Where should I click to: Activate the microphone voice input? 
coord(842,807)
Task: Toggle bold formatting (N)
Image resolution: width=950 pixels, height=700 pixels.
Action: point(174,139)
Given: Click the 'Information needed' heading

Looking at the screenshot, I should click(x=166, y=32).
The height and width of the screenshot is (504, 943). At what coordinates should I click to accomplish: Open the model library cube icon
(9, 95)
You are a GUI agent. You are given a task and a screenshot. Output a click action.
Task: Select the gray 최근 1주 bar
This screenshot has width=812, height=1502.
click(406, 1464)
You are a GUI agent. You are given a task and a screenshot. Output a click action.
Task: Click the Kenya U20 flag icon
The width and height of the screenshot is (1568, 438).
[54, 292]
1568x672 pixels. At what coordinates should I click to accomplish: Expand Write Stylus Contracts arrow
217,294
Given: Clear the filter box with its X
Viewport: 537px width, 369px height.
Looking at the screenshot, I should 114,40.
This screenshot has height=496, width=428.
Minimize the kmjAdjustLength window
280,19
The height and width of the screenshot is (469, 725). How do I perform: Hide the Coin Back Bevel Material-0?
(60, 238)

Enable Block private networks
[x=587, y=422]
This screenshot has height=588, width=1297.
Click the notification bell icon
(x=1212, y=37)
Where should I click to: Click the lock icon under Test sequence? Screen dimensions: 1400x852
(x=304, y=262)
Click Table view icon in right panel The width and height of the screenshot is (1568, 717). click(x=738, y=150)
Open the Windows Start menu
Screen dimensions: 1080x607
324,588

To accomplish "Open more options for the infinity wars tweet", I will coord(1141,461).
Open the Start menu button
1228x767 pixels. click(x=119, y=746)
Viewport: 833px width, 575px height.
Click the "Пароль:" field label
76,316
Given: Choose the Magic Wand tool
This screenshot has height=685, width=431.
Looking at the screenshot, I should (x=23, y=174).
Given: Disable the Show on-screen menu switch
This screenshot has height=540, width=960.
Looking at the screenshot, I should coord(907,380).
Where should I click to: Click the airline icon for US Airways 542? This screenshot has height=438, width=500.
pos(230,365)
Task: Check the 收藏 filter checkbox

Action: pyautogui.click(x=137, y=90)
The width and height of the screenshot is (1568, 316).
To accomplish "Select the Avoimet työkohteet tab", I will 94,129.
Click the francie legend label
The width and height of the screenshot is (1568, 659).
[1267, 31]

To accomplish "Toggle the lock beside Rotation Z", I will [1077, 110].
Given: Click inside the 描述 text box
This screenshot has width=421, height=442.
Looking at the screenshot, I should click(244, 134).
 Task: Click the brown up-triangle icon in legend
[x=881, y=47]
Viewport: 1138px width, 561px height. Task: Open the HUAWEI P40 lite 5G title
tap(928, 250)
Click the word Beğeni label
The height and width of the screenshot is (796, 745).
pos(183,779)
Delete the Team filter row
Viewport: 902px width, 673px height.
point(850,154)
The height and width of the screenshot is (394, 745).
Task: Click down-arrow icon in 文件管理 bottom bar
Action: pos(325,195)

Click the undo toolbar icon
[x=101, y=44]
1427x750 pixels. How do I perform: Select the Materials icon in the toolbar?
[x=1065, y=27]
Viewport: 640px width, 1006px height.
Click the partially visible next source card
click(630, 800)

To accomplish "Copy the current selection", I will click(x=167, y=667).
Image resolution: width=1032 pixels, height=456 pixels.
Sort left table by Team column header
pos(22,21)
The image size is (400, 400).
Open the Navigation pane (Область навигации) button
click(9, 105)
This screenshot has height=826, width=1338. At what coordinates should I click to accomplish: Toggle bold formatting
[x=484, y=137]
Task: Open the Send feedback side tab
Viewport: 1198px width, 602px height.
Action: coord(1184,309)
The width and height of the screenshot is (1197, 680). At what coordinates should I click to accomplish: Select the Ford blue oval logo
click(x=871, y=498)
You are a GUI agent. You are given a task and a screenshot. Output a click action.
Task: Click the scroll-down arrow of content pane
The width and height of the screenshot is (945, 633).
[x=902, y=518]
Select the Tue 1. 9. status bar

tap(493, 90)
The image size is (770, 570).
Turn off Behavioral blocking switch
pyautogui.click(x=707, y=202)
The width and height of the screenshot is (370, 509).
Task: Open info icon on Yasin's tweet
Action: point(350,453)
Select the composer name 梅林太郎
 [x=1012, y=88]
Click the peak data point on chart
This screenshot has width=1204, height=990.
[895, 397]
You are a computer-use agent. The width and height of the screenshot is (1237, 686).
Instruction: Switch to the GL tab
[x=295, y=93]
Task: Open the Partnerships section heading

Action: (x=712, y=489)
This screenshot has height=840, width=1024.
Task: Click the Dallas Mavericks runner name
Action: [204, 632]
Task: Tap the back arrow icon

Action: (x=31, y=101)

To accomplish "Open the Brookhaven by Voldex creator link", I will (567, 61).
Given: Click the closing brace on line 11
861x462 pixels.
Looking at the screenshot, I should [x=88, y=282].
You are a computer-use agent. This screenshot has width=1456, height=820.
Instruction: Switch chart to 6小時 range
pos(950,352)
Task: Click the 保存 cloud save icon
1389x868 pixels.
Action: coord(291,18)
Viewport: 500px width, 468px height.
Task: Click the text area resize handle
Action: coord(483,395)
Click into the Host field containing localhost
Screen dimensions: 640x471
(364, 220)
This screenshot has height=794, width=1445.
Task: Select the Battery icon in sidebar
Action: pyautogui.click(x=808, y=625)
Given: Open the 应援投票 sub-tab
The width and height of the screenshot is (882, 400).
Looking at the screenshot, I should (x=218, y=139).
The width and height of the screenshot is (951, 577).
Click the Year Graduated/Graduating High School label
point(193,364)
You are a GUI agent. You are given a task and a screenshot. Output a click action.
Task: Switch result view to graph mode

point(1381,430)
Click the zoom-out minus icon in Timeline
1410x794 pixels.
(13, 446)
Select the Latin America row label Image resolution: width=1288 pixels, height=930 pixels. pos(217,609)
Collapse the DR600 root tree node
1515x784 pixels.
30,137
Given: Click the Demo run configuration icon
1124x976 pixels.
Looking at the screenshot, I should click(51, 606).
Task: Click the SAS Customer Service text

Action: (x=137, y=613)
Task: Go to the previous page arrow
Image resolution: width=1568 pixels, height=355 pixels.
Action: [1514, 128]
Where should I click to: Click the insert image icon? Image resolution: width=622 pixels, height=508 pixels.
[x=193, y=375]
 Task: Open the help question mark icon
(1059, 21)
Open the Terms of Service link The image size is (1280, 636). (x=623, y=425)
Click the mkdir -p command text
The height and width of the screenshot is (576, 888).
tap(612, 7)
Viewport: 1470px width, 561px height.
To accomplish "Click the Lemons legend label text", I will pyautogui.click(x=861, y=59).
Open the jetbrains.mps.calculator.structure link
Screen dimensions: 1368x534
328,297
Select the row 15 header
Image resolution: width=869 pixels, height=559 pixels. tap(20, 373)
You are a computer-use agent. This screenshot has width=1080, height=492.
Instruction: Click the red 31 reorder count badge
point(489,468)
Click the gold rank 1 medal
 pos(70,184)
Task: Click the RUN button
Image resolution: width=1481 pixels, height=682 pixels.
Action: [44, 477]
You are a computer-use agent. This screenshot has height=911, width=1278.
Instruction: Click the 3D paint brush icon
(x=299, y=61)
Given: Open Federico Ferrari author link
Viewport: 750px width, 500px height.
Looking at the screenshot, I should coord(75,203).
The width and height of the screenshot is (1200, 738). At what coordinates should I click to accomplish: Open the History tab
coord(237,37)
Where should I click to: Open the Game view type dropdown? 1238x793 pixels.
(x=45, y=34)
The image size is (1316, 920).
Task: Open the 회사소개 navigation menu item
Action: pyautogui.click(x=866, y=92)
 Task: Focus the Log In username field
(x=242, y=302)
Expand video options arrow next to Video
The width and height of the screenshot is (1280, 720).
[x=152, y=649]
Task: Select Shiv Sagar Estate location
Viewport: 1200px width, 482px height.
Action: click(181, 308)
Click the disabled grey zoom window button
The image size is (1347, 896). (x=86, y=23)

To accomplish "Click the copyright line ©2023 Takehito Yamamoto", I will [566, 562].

→ **About this exercise**: Give back, exactly as written, the stretch from the line with "Click the partially visible next source card" through the line with "has width=1456, height=820.", and no other lines from the records above.

→ **Result for this task**:
Click the partially visible next source card
click(630, 800)

To accomplish "Copy the current selection", I will click(x=167, y=667).
Image resolution: width=1032 pixels, height=456 pixels.
Sort left table by Team column header
pos(22,21)
The image size is (400, 400).
Open the Navigation pane (Область навигации) button
click(9, 105)
This screenshot has height=826, width=1338. At what coordinates should I click to accomplish: Toggle bold formatting
[x=484, y=137]
Task: Open the Send feedback side tab
Viewport: 1198px width, 602px height.
Action: coord(1184,309)
The width and height of the screenshot is (1197, 680). At what coordinates should I click to accomplish: Select the Ford blue oval logo
click(x=871, y=498)
You are a GUI agent. You are given a task and a screenshot. Output a click action.
Task: Click the scroll-down arrow of content pane
The width and height of the screenshot is (945, 633).
[x=902, y=518]
Select the Tue 1. 9. status bar

tap(493, 90)
The image size is (770, 570).
Turn off Behavioral blocking switch
pyautogui.click(x=707, y=202)
The width and height of the screenshot is (370, 509).
Task: Open info icon on Yasin's tweet
Action: point(350,453)
Select the composer name 梅林太郎
 [x=1012, y=88]
Click the peak data point on chart
This screenshot has width=1204, height=990.
[895, 397]
You are a computer-use agent. The width and height of the screenshot is (1237, 686).
Instruction: Switch to the GL tab
[x=295, y=93]
Task: Open the Partnerships section heading

Action: (x=712, y=489)
This screenshot has height=840, width=1024.
Task: Click the Dallas Mavericks runner name
Action: [204, 632]
Task: Tap the back arrow icon

Action: (x=31, y=101)

To accomplish "Open the Brookhaven by Voldex creator link", I will (567, 61).
Given: Click the closing brace on line 11
861x462 pixels.
Looking at the screenshot, I should [x=88, y=282].
You are a computer-use agent. This screenshot has width=1456, height=820.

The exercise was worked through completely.